§ **THE TASK**: Take every line containing "computer" out of the records.

Stored entries
[Start of Attachment]

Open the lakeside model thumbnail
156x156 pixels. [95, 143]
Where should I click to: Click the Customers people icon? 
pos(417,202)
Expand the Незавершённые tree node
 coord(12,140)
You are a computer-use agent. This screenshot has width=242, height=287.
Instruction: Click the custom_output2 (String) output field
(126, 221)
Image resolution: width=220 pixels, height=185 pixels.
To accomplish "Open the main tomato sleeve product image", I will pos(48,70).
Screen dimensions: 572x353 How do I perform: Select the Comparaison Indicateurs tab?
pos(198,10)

[End of Attachment]
[Start of Attachment]

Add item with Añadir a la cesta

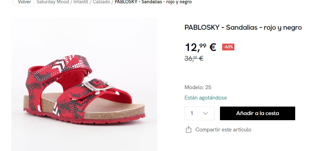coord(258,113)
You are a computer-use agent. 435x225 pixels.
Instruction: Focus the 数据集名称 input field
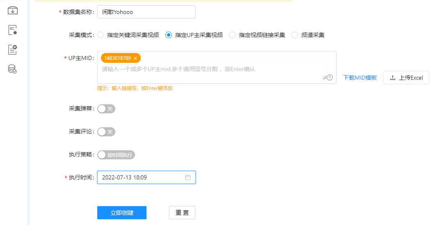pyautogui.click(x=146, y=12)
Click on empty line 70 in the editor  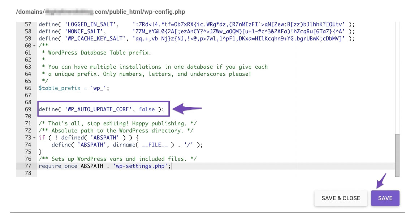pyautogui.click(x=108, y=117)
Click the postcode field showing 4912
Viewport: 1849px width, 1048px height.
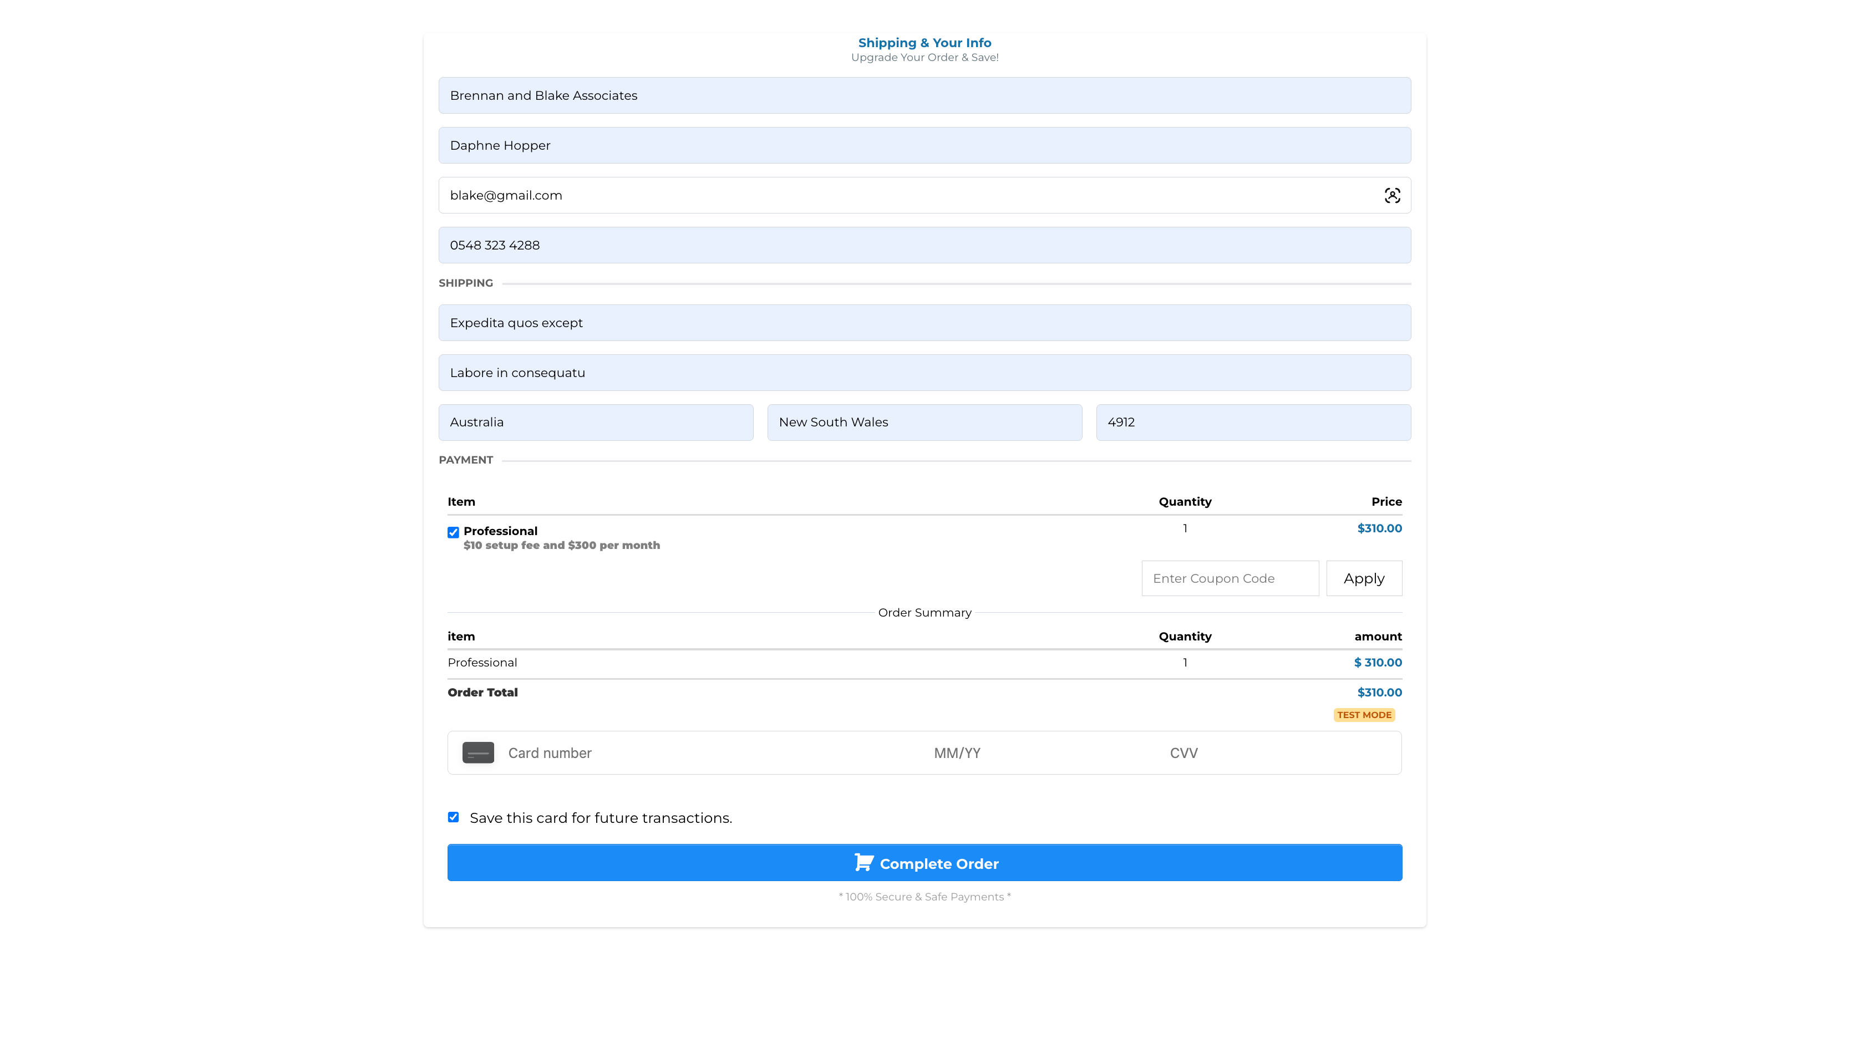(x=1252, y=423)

[End of Attachment]

§ **EXERCISE OUTPUT**:
You are a computer-use agent. This screenshot has width=242, height=287.
You are a computer-use agent. 435x225 pixels.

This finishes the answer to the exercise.